The Republican Standard

Father Of Texas High School Shooter Alludes To Root Of Violence

violence

After every shooting, whether it’s in a school, mall, place of business, or even out in America’s streets, guns are blamed for perpetuating violence.

Typically, less than 24 hours after “thoughts and prayers” are left with the families of the victims of shootings, some politician appears on television and proclaims more “common sense gun control” is needed to thwart future scenarios where life is endangered by the presence of a firearm.

The fact is that guns, firearms, weapons, or any other type of munition is not the cause of these tragic events. Yes, they are the tools used in the carrying out a violent event, but they are not the root cause of the violence itself.

Antonios Pagourtzis, the father of the latest school shooter, 17-year-old Dimitrios Pagourtzis, even alludes to this.

In a report from the Wall Street Journal, the father calls his son a “good boy” and the reason behind the violent event was that the Texas high school student was “mistreated at school.”

The elder Pagourtzis that his son Dimitrios was bullied and “‘I believe that’s what was behind’ the shooting,” he said in a recent interview.

On Friday morning at Santa Fe High School near Houston, Texas, Dimitrios was armed with a Remington shotgun and .38-caliber pistol and opened fire, killing 10 and wounding another 10 before surrendering to police.

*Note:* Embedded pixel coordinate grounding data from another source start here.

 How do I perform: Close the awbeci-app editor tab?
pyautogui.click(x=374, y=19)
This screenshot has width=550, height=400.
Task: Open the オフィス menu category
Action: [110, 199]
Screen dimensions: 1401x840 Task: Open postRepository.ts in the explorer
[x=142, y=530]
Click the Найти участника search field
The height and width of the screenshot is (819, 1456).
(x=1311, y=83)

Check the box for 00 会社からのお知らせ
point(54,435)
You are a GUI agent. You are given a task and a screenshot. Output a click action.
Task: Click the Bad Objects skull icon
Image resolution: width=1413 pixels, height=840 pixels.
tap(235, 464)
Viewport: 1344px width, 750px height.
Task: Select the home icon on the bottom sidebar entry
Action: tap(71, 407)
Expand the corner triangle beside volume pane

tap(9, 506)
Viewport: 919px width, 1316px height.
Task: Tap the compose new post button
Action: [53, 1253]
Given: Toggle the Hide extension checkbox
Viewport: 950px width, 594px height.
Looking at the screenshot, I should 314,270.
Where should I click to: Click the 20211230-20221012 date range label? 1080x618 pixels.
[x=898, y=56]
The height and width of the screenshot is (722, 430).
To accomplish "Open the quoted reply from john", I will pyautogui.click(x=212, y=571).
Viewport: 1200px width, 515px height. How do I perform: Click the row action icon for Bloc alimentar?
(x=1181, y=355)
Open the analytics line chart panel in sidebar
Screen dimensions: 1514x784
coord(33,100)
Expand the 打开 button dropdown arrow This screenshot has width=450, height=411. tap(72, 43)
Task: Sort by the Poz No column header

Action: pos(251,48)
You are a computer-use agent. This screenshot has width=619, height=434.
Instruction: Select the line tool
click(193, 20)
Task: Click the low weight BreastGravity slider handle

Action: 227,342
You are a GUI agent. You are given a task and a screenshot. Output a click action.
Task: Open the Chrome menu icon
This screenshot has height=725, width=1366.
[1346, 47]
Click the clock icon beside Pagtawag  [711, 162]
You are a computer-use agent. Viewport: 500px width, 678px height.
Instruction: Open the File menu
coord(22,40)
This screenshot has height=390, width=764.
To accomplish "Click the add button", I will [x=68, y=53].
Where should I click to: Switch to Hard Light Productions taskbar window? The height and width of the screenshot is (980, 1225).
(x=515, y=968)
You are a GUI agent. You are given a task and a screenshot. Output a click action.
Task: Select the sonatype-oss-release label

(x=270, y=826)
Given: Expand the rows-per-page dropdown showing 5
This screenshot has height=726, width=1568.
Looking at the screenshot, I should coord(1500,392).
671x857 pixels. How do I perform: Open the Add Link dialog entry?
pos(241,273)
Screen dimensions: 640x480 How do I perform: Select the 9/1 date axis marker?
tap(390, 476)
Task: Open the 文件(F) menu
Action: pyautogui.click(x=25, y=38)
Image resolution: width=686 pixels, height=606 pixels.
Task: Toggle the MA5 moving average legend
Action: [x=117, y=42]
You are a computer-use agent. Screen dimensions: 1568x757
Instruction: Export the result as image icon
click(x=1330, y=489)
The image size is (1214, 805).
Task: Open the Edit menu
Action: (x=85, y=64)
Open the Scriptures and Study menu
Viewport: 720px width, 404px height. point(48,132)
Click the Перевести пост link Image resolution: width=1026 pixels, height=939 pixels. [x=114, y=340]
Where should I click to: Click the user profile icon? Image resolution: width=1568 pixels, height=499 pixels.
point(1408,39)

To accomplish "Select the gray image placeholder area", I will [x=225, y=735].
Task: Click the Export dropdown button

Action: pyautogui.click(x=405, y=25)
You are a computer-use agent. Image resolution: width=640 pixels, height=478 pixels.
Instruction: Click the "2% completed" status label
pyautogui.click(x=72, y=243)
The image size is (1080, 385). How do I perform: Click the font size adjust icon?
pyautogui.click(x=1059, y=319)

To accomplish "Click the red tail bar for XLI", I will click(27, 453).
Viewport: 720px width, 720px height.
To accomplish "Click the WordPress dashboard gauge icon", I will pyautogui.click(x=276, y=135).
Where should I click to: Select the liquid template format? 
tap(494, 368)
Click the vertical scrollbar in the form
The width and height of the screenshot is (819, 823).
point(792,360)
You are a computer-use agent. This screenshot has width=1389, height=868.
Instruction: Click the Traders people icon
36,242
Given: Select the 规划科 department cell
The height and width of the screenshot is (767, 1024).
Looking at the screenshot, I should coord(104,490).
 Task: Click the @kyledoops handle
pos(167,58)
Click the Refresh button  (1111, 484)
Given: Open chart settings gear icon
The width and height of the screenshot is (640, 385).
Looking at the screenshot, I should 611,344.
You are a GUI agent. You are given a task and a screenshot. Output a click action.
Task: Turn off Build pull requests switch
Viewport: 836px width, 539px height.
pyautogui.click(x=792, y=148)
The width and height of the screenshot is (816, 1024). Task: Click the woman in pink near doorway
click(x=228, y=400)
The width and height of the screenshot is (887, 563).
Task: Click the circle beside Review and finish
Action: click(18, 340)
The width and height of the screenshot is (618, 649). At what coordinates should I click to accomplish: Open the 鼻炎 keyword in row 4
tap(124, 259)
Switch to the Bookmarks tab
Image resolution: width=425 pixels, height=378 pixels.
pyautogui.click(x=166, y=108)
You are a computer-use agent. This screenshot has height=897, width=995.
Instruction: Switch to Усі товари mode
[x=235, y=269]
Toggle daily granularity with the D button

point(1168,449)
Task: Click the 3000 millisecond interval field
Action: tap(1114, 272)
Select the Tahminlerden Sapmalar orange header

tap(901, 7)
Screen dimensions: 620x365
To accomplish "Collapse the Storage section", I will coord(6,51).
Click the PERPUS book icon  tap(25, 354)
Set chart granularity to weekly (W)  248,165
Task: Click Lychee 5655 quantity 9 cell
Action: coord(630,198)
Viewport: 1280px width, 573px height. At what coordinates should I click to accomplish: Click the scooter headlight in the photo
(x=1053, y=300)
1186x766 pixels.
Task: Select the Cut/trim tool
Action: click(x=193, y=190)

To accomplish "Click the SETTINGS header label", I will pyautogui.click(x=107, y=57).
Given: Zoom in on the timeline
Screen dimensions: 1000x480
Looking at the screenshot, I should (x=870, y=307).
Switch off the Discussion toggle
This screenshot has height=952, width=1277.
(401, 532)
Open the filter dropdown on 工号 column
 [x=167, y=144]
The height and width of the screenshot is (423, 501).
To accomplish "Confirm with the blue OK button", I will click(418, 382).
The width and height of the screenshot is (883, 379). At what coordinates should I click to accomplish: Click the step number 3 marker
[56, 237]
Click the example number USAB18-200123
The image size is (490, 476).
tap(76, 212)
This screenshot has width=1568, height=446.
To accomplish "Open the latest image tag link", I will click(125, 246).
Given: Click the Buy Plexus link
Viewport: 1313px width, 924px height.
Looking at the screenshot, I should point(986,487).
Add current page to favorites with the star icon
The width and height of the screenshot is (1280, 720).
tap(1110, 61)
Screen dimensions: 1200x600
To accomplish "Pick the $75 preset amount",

The Santa Fe Independent School District has not responded to requests for comment on whether Dimitrios Pagourtzis was bullied at school. Furthermore, they have denied reports that he was bullied by high school coaches.

Nicholas Poehl, a lawyer hired by the Pagourtzis family to represent their son, said Monday that the teen had been bullied but declined to go into specifics.

The elder Pagourtzis has confirmed the guns that were used in the shooting were his. “I have guns, I am a hunter and had a farm which I rented in the 1980s,” he said in a interview with a Greek television station. “The guns in my house are legal and declared.”

The March for Lives, David Hogg, Piers Morgan, and a slew of disingenuous progressives have done nothing to “stop” gun violence; pretty much because they have no idea what they are talking about.

If America and any other country wishes to understand the cause of shootings, they must understand the root cause of violence.

People must ask themselves the question: is there an inherent nature of humans to be violent?

Humans have a powerful instinct to benefit themselves, which is our natural morality, thus our self-preservation. It is our nature to see what we perceive to benefit us as being good and right.

Though, it is also our nature to see what harms us or what is bad and wrong. We may see that a certain scenario or ideal may harm us in some way, but we do a cost-benefit analysis to determine the overall benefit according to out own self interest.

People understand that stealing is wrong, but many can experience a benefit through actions of theft that makes them feel that the wrongful, immoral action results in obtaining good.

There is no motive for committing actions that are right or wrong, which bring no perceived benefit – basic utilitarianism.

Is it really that some people can commit horrible actions with no sensible benefit in mind? No, most likely not, based on the aforementioned physiological principle.

Moreover, do all humans, to the extent that they suffer pain, instinctually seek to relieve their suffering?

Socrates believed that people who seek their benefits are not trying to do wrong to themselves. In other words, that to do act for the sake of wrongdoing in of itself would be philosophically impossible, save for a few extreme psychopaths. But acting upon violence for the sake of obtaining the perceived good with which they are trying to improve their lives, yes, it could happen.

While it cannot be founded that the Texas high school shooter carried out his violence because he knew it would not bring him a world of wrongdoing, ending with legal punishment and possible moral dilemma, he may have perceived that such an unspeakable act of violence was to him, in fact, a better outcome than living through the alleged bullying.

This, however, is something that cannot be legislated. A Republic, or any other from of government, cannot legislate based on complete philosophical principles. This is why we have legal positivism.

Legal positivism is the reaction against natural law, wherein there is a distinction between law governing humans, deemed legally pragmatic, and law governing morality, which is based on complete altruism.

Combating the nature of violence takes every member of society to disregard inherent utilitarianism in favor of altruism. However, humans are not made this way.

Religion gives humans aid in this effort – a sort of utilitarianism against utilitarianism. Though, different religions give different aids to outcome of societal situations.

The greatest minds in philosophy, religion, and advocacy have tried to take on this daunting task of quantifying violence so that it may be eliminated. There have been many good ideas, some bad ideas, but none that can solve the cosmic equation.

Unfortunately, humans work on perceived benefit – like in the Nash equilibrium, where every person in a group makes the best decision for themselves based on what they think the others will do.

Until humans can achieve complete altruism, wherein decisions are made for the good of others and solely for the good of others, we will still have to deal with the nature of violence and the decisions of others to perpetuate it – even if it has some sinister benefit within.